25227 A Preoperative Risk-Stratification Model for Medical and Surgical Complications in Complex Head and Neck Microvascular Reconstruction

Saturday, October 11, 2014: 1:15 PM
Patrick Gerety, MD , Plastic Surgery, University of Pennsylvania, Philadelphia, PA
Marten N Basta, BA , Plastic Surgery, University of Pennsylvania, Philadelphia, PA
Megan Fracol, BA , Plastic Surgery, University of Pennsylvania, Philadelphia, PA
John P Fischer, MD , Plastic Surgery, University of Pennsylvania, Philadelphia, PA
Joseph M. Serletti, MD , Plastic Surgery, University of Pennsylvania, Philadelphia, PA
Suhail Kanchwala, MD , Division of Plastic Surgery, University of Pennsylvania, Philadelphia, PA
David W. Low, MD , Division of Plastic Surgery, University of Pennsylvania, Philadelphia, PA
Liza C. Wu, MD , Division of Plastic Surgery, University of Pennsylvania, Philadelphia, PA

Background

Free tissue transfer has become the standard of care for reconstructing head/neck defects. Medical and flap complications have been associated with tremendous hospital costs in these patients, and a better understanding of predisposing factors is essential to improve cost-efficacy and patient satisfaction.  This project aims to create the first preoperative risk-stratification tool in head/neck reconstruction based upon our free flap experience.

Methods

An institutional retrospective chart review identified all free flap head/neck reconstructions performed from 2005-2013.  Demographic information and operative characteristics were collected as preoperative risk factors. Intra/post-operative complications and total hospital cost for were detailed.  Primary outcomes were flap complication (anastomotic revision, arterial/venous flap thrombosis, or partial/full flap loss) and medical complication (heart failure, MI, acute renal failure, VTE, pneumonia, respiratory failure, septicemia, or stroke).  Preoperative factors were analyzed via step-wise multivariate logistic regression, with significant variables entered into a bootstrap model.

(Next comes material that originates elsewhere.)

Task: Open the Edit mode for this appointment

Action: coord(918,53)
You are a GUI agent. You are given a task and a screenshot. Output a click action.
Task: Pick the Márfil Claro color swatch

Final adjusted beta-coefficients were utilized to generate weighted risk scores for each variable.  Each patient was assigned an aggregate risk score for each complication, yielding the risk-assessment tool.

Results

438 free flap head/neck reconstructions were included.  Medical complication incidence=15.8% and significant predictors included BMI≥35 (OR=3.09), cardiovascular comorbidity (OR=2.72), floor-of-mouth defect (OR=3.03), fibula flap (OR=2.62), and prolonged operative time (OR=6.31).  Patients were risk-stratified into 3 groups: low (complication=6.8%), moderate (complication=36.5%), and high (complication=57%). Flap complication incidence=13%, with predictors including anemia (OR=3.05), radiation (OR=3.95), and fibula flap (OR=3.80).  Patients were risk-stratified into 3 groups: low (complication=3%), moderate (complication=19%), and high (complication=46.7%). Patients at intermediate/high risk of medical or flap complications had significantly longer length of stay and more reoperations.  Total hospital costs for patients at high-risk for medical complications were $80,368 (vs. $37,606 for low-risk patients), while patients at high-risk for flap complications had total costs=$81,890 (vs. $36,188 for low-risk patients). The risk models demonstrated high accuracy for discriminating complication risks with C-statistic=0.78 (medical) and C-statistic=0.77 (flap).

Conclusion

This study identifies important independent preoperative risk factors for medical and flap complications in head/neck microsurgical reconstruction with high accuracy. Importantly, the model stratifies patients according to risk, demonstrating that high-risk groups suffer significantly more morbidity and incur substantially higher costs.  As the first such model in head and neck microvascular reconstruction, it can serve as a simple yet accurate tool for perioperative decision-making.